The FitnessGram hurts students’ self-esteem and gives students a negative view of gym class and fitness in general. Although the idea of students taking a fitness test five times a year with the goal of improving stamina and performance seems noble, in reality it places a tremendous amount of pressure on students. Not only do they have to compete with their own prior performance, but they also have to compare themselves to their peers since all students take the FitnessGram with their gym class. While some competition can be healthy and motivational, it can also be discouraging and embarrassing.
Many students, even athletes, do not take the task seriously because it is easier to treat it as a joke than to actually exert themselves. In particular, students who do not excel athletically do not even try because they do not want their peers to see them fail.

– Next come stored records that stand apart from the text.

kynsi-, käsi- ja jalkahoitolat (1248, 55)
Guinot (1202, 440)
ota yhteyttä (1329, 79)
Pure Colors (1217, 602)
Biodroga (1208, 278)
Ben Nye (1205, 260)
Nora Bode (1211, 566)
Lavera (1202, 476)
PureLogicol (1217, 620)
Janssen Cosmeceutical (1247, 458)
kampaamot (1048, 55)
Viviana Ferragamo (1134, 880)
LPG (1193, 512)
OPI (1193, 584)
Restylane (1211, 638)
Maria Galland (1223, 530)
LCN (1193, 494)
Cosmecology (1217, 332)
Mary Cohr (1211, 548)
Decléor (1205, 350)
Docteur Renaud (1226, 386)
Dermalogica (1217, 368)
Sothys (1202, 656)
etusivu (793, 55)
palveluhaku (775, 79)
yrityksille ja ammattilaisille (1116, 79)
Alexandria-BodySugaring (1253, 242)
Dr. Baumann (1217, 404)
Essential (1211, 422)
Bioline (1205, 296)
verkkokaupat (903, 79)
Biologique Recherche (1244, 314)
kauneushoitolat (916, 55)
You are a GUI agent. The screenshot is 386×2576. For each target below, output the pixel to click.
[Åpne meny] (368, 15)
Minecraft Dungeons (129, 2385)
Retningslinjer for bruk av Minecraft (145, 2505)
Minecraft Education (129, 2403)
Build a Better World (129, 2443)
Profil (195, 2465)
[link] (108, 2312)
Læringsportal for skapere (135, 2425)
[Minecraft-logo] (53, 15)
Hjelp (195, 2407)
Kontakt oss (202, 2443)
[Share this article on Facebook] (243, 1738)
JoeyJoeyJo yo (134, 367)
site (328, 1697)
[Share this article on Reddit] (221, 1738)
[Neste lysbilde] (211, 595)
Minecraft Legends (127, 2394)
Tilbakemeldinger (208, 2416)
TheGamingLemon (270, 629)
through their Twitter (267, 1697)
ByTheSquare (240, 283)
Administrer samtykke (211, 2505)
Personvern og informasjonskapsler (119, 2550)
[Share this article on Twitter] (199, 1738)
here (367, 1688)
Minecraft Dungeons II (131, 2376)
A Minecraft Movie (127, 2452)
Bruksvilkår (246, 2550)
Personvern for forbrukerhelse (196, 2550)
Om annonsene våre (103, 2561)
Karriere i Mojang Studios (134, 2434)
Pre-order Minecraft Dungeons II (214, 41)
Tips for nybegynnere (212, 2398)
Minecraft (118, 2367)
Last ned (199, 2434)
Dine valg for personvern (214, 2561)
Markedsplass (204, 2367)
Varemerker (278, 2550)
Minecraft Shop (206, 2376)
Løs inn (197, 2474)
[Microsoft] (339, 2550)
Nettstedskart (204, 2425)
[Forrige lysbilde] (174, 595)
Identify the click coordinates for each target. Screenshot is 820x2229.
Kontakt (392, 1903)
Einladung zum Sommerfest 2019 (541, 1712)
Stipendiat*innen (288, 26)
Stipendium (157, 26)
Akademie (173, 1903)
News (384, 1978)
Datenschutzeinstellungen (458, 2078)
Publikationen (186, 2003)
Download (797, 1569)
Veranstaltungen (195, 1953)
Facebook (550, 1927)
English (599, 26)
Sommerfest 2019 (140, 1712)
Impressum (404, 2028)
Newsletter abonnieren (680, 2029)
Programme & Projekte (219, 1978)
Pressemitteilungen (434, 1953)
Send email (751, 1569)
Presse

Even for students who enjoy gym class, the FitnessGram wastes their time. The entire test takes three periods—a full week of gym. Multiply this by five (the test is supposed to be given five times a year), and that is over a month of gym class spent taking the FitnessGram.  Furthermore, students are only actively taking the test for a fraction of the period; they spend the rest of the period sitting around and waiting for others to finish.The most controversial portion of the test is that gym teachers must record students’ heights and weights. Many students feel uncomfortable being weighed by their teacher, and they deserve the right to keep that information private.  For students who have prior issues with body image or eating disorders, this can be a traumatic experience.
While this program tries to promote fitness, teachers and students who have actually experienced it realize that it comes with many obstacles. Although the incentive of the grant money is strong, the district should truly consider feedback from teachers and students to evaluate whether the funds outweigh the adverse effects of the program.